(Beginning of ENTRIES PROVIDED)

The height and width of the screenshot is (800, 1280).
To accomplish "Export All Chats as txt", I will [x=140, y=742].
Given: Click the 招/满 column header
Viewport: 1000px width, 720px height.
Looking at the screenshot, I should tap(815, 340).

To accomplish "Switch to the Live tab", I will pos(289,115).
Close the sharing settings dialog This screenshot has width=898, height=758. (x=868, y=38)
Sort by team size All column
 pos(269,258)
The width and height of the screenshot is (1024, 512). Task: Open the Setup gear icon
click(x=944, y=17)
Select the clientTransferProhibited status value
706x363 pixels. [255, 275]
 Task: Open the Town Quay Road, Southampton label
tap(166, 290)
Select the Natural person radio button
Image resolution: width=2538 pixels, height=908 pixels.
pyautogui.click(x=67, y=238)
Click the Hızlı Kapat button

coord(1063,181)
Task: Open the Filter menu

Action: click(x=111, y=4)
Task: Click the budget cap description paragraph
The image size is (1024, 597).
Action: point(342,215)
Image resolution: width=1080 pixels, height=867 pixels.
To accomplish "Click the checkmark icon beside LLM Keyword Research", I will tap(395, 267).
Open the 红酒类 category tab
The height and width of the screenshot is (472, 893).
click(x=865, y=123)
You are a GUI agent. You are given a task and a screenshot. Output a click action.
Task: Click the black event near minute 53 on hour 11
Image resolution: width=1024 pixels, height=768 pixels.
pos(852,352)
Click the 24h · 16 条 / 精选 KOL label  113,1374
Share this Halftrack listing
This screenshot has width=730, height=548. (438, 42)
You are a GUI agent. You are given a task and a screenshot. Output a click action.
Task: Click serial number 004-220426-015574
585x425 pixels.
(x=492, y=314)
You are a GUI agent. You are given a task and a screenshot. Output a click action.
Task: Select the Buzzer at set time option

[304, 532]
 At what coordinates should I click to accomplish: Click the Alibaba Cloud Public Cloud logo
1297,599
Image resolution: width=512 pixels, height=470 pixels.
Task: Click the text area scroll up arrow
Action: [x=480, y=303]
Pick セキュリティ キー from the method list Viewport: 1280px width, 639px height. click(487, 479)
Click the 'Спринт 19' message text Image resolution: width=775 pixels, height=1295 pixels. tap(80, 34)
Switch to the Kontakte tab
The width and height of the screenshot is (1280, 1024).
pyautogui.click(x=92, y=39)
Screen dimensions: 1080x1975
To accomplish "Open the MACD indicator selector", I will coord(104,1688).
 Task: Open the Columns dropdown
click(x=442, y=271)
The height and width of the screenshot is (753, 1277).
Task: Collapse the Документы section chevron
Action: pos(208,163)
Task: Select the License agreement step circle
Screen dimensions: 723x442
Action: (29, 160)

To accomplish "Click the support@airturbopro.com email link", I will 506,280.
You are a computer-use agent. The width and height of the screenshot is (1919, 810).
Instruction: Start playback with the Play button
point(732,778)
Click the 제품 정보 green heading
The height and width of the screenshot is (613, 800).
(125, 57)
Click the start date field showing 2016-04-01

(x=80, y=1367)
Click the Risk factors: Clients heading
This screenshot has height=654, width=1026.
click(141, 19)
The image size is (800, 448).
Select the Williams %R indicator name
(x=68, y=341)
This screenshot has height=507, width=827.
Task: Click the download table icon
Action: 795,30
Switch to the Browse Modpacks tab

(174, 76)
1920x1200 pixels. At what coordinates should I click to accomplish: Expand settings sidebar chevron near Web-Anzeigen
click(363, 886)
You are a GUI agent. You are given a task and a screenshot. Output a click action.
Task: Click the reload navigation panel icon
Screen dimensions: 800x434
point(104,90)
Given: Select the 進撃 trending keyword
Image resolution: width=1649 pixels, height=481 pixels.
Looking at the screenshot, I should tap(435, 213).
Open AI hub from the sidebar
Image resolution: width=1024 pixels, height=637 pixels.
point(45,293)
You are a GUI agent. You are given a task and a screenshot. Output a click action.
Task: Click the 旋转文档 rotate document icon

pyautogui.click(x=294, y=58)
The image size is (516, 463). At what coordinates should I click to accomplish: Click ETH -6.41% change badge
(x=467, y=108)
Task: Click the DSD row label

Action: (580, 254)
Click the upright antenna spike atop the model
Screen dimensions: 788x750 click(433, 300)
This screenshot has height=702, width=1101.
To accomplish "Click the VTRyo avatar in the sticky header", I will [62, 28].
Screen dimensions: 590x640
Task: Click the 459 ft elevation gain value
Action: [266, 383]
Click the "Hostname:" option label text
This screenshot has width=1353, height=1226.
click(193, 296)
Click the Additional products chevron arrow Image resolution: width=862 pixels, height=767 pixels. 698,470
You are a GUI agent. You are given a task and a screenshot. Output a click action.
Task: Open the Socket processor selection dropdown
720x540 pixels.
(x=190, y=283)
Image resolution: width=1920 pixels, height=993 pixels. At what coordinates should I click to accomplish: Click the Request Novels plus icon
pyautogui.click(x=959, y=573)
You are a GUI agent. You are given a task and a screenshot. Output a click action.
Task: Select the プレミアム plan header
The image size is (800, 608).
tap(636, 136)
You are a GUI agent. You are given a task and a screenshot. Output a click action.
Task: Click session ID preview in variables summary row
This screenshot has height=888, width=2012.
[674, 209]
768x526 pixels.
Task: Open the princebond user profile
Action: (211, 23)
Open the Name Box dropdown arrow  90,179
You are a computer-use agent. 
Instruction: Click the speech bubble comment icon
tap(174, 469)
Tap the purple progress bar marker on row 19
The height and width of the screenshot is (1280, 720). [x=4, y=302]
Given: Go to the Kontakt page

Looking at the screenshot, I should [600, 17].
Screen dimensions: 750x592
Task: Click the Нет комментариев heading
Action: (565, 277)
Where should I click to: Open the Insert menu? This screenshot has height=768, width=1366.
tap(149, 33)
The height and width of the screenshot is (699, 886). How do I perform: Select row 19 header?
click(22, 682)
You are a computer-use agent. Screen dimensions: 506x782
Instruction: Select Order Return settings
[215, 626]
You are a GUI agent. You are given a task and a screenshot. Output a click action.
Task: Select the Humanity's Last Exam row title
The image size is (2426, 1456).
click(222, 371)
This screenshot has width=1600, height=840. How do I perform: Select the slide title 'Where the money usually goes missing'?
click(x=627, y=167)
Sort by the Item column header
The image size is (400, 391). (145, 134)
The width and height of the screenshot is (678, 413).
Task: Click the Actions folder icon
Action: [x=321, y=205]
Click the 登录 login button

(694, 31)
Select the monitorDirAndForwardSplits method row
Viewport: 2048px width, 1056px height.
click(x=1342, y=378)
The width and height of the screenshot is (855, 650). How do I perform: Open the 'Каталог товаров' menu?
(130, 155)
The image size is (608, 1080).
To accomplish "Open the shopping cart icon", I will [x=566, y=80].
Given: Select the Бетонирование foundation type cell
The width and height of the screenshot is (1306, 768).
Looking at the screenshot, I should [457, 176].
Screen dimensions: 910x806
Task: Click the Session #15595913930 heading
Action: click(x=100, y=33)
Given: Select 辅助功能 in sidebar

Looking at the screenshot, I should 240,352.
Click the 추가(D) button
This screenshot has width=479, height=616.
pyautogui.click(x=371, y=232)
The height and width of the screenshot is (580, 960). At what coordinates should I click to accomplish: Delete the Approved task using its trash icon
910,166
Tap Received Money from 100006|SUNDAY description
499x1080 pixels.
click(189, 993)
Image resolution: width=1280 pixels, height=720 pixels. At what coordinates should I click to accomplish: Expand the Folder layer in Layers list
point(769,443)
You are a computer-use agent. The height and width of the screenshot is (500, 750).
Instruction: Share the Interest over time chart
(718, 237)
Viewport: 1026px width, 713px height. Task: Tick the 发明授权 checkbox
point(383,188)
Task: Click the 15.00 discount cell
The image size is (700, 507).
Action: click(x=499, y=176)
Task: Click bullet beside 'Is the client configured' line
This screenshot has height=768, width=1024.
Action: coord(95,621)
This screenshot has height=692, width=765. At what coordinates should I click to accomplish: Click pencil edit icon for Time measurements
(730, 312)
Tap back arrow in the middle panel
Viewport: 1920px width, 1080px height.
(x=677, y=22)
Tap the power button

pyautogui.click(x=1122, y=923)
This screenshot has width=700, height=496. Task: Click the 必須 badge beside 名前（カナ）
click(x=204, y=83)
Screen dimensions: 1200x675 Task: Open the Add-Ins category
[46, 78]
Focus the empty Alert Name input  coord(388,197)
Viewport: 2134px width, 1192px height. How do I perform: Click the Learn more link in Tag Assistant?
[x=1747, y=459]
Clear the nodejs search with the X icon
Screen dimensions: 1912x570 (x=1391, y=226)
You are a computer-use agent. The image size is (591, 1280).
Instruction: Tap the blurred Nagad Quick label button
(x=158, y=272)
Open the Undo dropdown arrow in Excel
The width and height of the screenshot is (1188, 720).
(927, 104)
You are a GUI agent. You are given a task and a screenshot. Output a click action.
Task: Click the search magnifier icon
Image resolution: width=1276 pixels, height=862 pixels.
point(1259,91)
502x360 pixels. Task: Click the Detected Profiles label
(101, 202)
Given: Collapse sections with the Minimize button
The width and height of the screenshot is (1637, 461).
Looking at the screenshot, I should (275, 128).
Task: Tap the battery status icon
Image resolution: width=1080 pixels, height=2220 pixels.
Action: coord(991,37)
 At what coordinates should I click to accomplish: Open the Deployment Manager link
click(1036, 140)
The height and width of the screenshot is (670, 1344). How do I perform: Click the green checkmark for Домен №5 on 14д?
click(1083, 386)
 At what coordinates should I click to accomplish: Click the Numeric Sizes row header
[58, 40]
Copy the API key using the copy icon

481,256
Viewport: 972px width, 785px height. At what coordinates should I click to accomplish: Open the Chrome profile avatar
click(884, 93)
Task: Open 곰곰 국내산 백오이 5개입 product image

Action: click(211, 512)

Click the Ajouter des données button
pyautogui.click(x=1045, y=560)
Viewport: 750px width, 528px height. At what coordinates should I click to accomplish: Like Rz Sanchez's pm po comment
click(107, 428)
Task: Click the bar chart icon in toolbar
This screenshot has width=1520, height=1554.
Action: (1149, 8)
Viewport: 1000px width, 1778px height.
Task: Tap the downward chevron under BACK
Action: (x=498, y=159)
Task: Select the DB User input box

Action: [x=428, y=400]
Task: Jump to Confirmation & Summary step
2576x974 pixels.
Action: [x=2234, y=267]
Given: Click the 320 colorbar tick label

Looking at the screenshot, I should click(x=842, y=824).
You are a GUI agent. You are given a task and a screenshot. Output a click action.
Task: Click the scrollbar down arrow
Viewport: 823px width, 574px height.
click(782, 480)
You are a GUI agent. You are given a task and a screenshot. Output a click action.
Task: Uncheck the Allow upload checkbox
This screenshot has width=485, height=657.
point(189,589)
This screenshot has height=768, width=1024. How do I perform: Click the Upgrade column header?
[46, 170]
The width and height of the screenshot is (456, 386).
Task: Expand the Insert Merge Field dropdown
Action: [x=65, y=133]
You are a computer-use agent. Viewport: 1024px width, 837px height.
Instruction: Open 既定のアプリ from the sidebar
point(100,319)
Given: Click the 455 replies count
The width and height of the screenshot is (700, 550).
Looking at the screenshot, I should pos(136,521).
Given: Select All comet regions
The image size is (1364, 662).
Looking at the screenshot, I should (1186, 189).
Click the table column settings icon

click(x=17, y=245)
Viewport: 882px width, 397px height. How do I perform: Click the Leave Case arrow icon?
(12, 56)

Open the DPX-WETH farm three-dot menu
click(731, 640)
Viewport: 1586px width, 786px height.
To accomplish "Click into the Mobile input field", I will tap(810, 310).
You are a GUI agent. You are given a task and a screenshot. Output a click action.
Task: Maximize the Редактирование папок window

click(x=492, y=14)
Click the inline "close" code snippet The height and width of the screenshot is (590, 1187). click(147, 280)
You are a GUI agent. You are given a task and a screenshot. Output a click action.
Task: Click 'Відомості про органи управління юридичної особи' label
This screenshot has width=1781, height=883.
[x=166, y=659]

(End of ENTRIES PROVIDED)

**TASK:** Wherever the string "cell" appears in the data above, report the whole line.

**REPLY:**
Given: Select the Бетонирование foundation type cell
Task: Click the 15.00 discount cell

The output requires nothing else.